If you think homemade brisket requires a day of hovering by the oven, Katsuji Tanabe wants you to know you’re doing it wrong.
On Friday night, about 50 far-flung millennials tuned into a virtual cooking class to watch the Raleigh-based chef make ten-minute brisket tacos with a traditionally Mexican and totally kosher salsa.
He poured mezcal. He shared taco-holding tricks. He answered many iterations of the question “Will this be spicy?” For Jews deprived of access to bubbe’s brisket for far too long, it was a Shabbat miracle — all delivered by a chef who doesn’t keep kosher at home, and isn’t even Jewish.
“Even though Shabbat isn’t my tradition, I’ve adopted it as my own,” Tanabe told the crowd.
The son of Mexican and Japanese parents, Tanabe immigrated to Los Angeles as a teenager, where he did stints as a dishwasher (including at Hooters) before working his way up the ranks of the city’s white glove restaurants. He was mired in a particularly grueling gig when he got a call from upscale steakhouse Shiloh offering him a job as chief chef. Tanabe was elated — until he walked into the dining room, saw the kippah-clad diners, and realized it was a glatt kosher establishment.
“I love pork, I love lobster,” Tanabe recalled telling his potential employers. But he took the job, which he now credits with forcing him to think outside the pot: Instead of relying on creams and sauces to flavor meat dishes, for example, he developed a flair for chilies and spices.
“I never picked kosher,” he said. “Kosher picked me.”
So when it was time to go out on his own, it was fitting that Tanabe stuck with kosher. His restaurant Mexikosher, which opened in Los Angeles in 2011 (it has since expanded to New York), serves up fast casual Mexican fare — but without the cheese and sour cream many associate with the cuisine. He’s offered diners veal sweetbreads, goose tacos, and plenty of vegan cheese. During Passover, he even kashers his food truck.
There’s a practical reason for all this, of course. “If I open a Mexican restaurant in L.A., I would fight against 20,000 other Mexican restaurants,” Tanabe said. “If I open a Mexican kosher restaurant, I’m the first. I pretty much wrote the book on Mexican kosher.” While Mexican Jews have been cooking kosher for centuries, that claim is partially true — he really did write a book.
Now, of course, his restaurants have been temporarily shuttered by the coronavirus pandemic. Tanabe has spent his quarantine dropping wisdom via classes like this one hosted by One Table, an organization that encourages millennials to host Shabbat dinner parties for which friends — and complete strangers — can register online. Providing hosts with hospitality coaching and meal subsidies, the organization uses technology and the lingo of self-care to market the age-old ritual as a cure for burnout.
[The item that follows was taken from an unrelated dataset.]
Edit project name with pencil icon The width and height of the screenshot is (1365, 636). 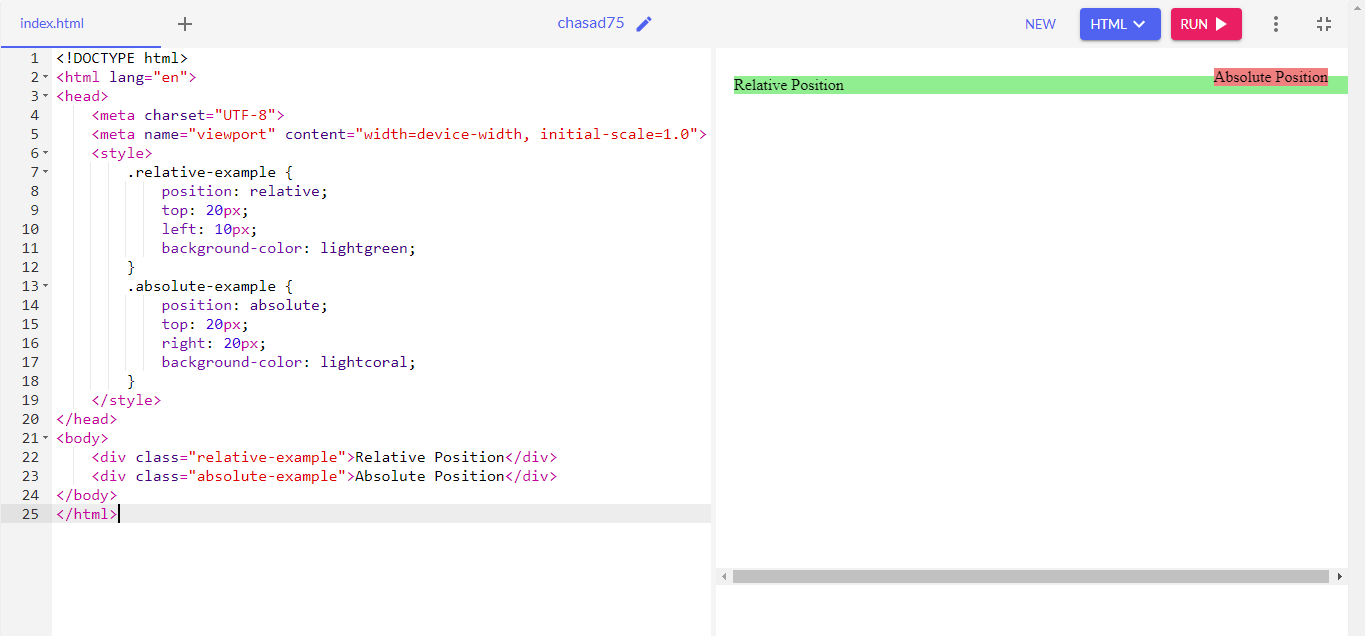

OneTable prides itself on ambience, and it’s hard to recreate that via Zoom. But, from his Raleigh kitchen, Tanabe did his best, showing spectators how to mix mezcal and miso paste into a cocktail, slice chilies for salsa and heat up store-bought tortillas (“No shame in that!”). The secret behind his quick brisket? Slice the meat thin, and beat it even thinner with a knife handle before frying.
While he cooked, he discussed his success (“I’m only the best Mexican kosher chef in America”), shared the perks of owning a restaurant that closes on Shabbat (“You can have sex on Shabbat, right? My rabbi says so.”), and committed some minor acts of Jewish heresy (“I don’t really care about latkes”).
Some viewers followed from their kitchens, knives at the ready. Others watched from their couches. Still more kept their cameras off, by which I can only assume that, like me, they were eating chocolate chips and waiting for their boyfriends to pick up pizza.
Once the meal was assembled, Tanabe tuned out, leaving the class to share a quick Shabbat blessing and tuck in at their many tables. His biggest tip? Be generous with the mezcal. “It’s a mitzvah on Friday to get drunk.” (Halachic reality check: No, it’s not.)
Tanabe may not be a member of the tribe. But as Maya Katz-Ali, one of the event’s hosts, quipped, “I’ve never taken such a Jewish cooking class.”